### Tasks
1. Answer these from the forum thread on version control:
(a) What two constraints does the first poster name?
(b) What command is used to send a patch email?
(c) What workflow is needed for files that cannot be merged?
2. Pick up the forum thread on version control after its last sentence and continue it.

### Document text
There are two constraints: we use Python and we run multiple copies of the software (with potentially version-incompatible modules) on the same host.
That means we'd have to use virtualenv or similar, plus pip or easy_install to actually fetch and install the modules. On the developer side, it means having to manually update the dependencies file to upgrade a module, while with submodules they can just do "git pull" inside it and then "git add" in the parent repo, which auto-detects the new version.
I'd love to see a simpler approach, but I couldn't find it.
Ah, Python. Yeah, virtualenv + pip or docker + pip would probably be a better way to manage that sort of thing and increase separation of your git repositories (and better yet, better separation of your Python VMs), but I can see why submodules feel easier in this case if you are dealing with system global installs of Python packages right now.
When I send a patch email, it's just a matter of running "git send-email -1 --to=linuxppc". :) (I'm not saying that we can't do better than patch emails, but after configuring my git client with an SMTP server, it's as easy as opening a GitHub PR.)
>Facebook and Google know that keeping all your source code in one single repository is good
I'm not sure about Facebook, but Google continually wastes engineers on policing test failures because anyone at any time could have committed a change that breaks your tests for hours (along with all their other dependencies). The cadence of integration should match that of deployment; I don't want to test against code that won't be in production and I certainly don't want to be slowed down over shitty code that obviously can't go out.
There's one further point the article missed, which is: locking of binary assets.
For any file which cannot be merged, you need to have a "lock/checkout, edit, commit" workflow.
There's no point allowing two people to have a PNG file in their checkout, edit it, and commit it, only for one to get the message "sorry, someone else edited it, your edits are now based on an out-of-date version, deal with it". You need to enforce the "lock, edit, commit" workflow on all files which cannot be merged.
Essentially, binary files cannot be merged, and therefore all binary files require this workflow. I'm sure there are some exceptions, I think Microsoft offers a merge tool for Word files. But I've never seen it hooked up to a VCS. But I suppose in principle it, or a similar merge algorithm for a particular file format, could be. But even then, there'll still be all the other binary files, for which no such merge algorithm is configured.
All project have some binary files e.g. PNGs. So all projects are affected by this, and require this workflow on those files.

### Material shown

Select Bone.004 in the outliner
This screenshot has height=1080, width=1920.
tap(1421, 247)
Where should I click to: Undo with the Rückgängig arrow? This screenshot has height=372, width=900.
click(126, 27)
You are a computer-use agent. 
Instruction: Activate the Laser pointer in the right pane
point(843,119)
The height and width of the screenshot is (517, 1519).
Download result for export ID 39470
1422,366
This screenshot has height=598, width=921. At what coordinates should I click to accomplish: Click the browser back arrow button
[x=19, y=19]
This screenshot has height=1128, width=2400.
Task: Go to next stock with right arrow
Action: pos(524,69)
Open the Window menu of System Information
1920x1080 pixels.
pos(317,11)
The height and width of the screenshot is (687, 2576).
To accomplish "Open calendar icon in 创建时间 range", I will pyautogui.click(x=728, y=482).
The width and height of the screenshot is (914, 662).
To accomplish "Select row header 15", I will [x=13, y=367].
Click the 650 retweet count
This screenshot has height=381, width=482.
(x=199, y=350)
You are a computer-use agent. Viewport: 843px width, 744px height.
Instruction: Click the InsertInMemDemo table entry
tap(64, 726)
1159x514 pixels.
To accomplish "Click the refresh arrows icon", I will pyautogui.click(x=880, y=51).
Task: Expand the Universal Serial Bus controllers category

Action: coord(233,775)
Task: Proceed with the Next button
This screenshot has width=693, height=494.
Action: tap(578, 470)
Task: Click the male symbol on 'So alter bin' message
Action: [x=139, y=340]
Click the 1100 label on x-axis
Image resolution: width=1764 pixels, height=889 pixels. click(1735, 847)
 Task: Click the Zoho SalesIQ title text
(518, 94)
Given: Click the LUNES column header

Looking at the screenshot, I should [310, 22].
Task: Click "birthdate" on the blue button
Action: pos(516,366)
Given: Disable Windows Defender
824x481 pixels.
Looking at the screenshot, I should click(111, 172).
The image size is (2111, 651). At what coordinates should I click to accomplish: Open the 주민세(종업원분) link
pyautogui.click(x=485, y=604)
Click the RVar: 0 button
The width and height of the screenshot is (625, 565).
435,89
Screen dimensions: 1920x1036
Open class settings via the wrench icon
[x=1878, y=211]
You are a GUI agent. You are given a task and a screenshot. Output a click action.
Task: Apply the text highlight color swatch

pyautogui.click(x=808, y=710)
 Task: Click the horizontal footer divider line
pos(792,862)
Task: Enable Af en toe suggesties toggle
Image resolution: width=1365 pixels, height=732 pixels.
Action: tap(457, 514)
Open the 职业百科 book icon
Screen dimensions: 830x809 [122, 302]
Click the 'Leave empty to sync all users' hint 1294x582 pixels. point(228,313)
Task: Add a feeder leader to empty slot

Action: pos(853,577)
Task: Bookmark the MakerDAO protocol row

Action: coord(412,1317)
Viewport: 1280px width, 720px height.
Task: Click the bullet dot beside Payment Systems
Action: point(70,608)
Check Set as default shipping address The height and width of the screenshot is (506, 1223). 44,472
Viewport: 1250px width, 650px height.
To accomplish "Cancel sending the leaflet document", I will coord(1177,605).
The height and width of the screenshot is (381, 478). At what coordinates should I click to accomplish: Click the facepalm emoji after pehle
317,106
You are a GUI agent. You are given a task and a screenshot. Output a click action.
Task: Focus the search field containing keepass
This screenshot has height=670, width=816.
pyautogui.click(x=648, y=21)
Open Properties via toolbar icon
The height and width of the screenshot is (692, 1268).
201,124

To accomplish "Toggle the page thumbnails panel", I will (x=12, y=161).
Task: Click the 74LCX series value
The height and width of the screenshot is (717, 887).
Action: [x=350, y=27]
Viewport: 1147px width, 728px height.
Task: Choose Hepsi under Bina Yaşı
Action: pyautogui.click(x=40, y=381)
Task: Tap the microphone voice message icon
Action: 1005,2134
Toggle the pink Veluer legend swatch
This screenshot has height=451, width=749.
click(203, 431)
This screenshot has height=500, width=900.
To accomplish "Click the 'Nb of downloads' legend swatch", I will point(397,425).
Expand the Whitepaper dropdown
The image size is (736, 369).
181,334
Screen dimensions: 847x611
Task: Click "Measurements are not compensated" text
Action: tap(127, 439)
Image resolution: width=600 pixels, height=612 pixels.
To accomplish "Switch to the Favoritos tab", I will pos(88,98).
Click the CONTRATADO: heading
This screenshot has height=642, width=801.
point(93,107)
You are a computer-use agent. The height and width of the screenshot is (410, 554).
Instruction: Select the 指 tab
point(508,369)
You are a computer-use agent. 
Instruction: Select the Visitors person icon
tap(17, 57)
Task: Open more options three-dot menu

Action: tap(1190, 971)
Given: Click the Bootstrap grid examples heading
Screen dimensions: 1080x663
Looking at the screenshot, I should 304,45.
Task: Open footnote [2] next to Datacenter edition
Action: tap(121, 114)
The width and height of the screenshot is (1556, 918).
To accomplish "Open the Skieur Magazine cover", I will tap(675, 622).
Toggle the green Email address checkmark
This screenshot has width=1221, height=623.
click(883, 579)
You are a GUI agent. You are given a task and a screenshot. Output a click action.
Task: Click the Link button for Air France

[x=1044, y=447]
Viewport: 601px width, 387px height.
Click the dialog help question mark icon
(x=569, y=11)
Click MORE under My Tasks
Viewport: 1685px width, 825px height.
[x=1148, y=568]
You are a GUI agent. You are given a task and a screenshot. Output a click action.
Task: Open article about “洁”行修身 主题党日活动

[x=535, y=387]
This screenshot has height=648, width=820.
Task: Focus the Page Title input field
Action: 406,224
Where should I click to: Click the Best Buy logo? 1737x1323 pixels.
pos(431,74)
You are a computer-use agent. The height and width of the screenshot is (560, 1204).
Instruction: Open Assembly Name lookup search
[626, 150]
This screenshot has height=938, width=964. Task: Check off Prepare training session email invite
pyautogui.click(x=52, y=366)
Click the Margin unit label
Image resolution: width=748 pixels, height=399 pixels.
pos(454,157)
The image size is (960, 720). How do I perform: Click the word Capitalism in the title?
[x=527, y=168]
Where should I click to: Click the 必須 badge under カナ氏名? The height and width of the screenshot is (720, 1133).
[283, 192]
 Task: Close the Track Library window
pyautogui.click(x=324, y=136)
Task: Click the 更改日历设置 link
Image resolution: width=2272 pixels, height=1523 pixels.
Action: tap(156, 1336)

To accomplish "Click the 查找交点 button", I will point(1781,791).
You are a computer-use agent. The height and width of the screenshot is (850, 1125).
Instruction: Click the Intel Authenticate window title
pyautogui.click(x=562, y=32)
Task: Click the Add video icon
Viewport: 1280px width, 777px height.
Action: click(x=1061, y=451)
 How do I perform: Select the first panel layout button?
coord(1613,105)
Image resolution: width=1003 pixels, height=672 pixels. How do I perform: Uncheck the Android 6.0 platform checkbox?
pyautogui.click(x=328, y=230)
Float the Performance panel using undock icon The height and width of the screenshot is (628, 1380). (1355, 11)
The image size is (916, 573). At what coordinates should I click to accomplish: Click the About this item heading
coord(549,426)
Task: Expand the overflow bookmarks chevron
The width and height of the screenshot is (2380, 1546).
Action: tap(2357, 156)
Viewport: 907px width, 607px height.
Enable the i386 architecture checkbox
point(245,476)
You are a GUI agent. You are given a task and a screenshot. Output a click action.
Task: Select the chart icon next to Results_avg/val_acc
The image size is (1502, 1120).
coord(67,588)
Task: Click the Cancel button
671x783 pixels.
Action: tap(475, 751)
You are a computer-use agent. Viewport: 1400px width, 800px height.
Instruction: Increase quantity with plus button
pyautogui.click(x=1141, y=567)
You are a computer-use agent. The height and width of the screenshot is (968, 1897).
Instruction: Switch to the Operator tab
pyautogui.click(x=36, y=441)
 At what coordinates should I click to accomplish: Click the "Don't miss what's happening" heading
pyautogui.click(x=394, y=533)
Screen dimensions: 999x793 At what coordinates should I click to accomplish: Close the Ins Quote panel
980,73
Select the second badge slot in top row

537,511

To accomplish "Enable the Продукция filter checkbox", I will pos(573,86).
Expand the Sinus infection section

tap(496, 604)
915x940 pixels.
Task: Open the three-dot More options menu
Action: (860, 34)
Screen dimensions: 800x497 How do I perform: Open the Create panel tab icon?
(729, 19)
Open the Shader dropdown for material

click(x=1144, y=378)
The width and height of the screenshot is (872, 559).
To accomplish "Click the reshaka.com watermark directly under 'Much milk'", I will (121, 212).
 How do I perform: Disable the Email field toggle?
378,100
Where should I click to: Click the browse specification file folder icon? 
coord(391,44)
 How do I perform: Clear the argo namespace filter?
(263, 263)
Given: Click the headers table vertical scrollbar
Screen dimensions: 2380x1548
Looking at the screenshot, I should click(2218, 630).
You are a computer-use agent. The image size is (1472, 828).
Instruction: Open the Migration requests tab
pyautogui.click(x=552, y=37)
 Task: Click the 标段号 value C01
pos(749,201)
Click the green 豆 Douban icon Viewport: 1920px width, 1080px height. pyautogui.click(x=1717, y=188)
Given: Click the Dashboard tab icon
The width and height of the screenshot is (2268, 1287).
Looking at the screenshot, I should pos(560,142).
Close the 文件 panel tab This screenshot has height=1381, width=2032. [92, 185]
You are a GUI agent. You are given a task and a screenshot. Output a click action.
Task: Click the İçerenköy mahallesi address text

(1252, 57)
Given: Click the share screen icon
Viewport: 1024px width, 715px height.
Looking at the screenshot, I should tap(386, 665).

### Task-by-task outputs
1.
(a) They use Python, and they run multiple copies of the software, with potentially version-incompatible modules, on the same host.
(b) "git send-email -1 --to=linuxppc"
(c) A "lock, edit, commit" workflow (also described as "lock/checkout, edit, commit").

2.
Yet a DVCS cannot offer it as there is no central place to maintain the lock.
Subversion offers this workflow however it isn't enabled by default.
A VCS needs to offer this functionality as every project needs it, and it should be enabled by default for all files the VCS doesn't know how to merge.
It's not really so different for mergeable files - just because two independent changes to a file can be automatically merged doesn't mean that the merge result is sensible. You still need a human in the loop to make sure two simultaneous changes didn't conflict semantically, even if they were able to be munged to be compatible syntactically.
Does this mean we need locking for everything? No, of course not: people get by, by using out-of-band methods for co-ordinating potentially conflicting work. The same tends to work for binary assets, too.
It's true that a "successful" merge of text source can still result in semantic conflicts, I definitely agree and have experienced it. But the fact text merging works most of the time is justification to use it. But merging binary assets works 0% of the time, so it's a much more severe problem.
Further to it happening more often, the consequences when it does happen are worse. You can't even do a diff of binary files. If text source changes lead to problems you can look at the diff and gain an understanding of what was changed. (e.g. A renamed a method, but B checked in new code using the old method name). If you spend time altering a Visio file, only to receive the error message that it can't be merged, you literally have no other option than to open the original, theirs, yours, and try and look at it and hope you see all changes.
We should aspire to more than just "get by". The above problems can be solved by VCSs, just not DVCSs.
Git in its current form is usually not a pure DVCS though; everyone has a "canonical" repo somewhere, be it a buildbot or github/gitlab. If Git supported synchronised "lock flags", people would just need to make sure they pull from their canonical repo before trying to edit binary files. You should be able to mark specific files or directories as "lockable".
As it is, you could implement this sort of workflow manually or via an extension, pushing a special file before one starts working on binary assets ("git binedit" ?). It would pollute the commit log a bit, which is why it would be better if it were a native feature, but imho it could be done.
Rather than a special file you could use special branches and a new primitive git object for those branches. Git garbage collection would eventually deal with the pollution of that.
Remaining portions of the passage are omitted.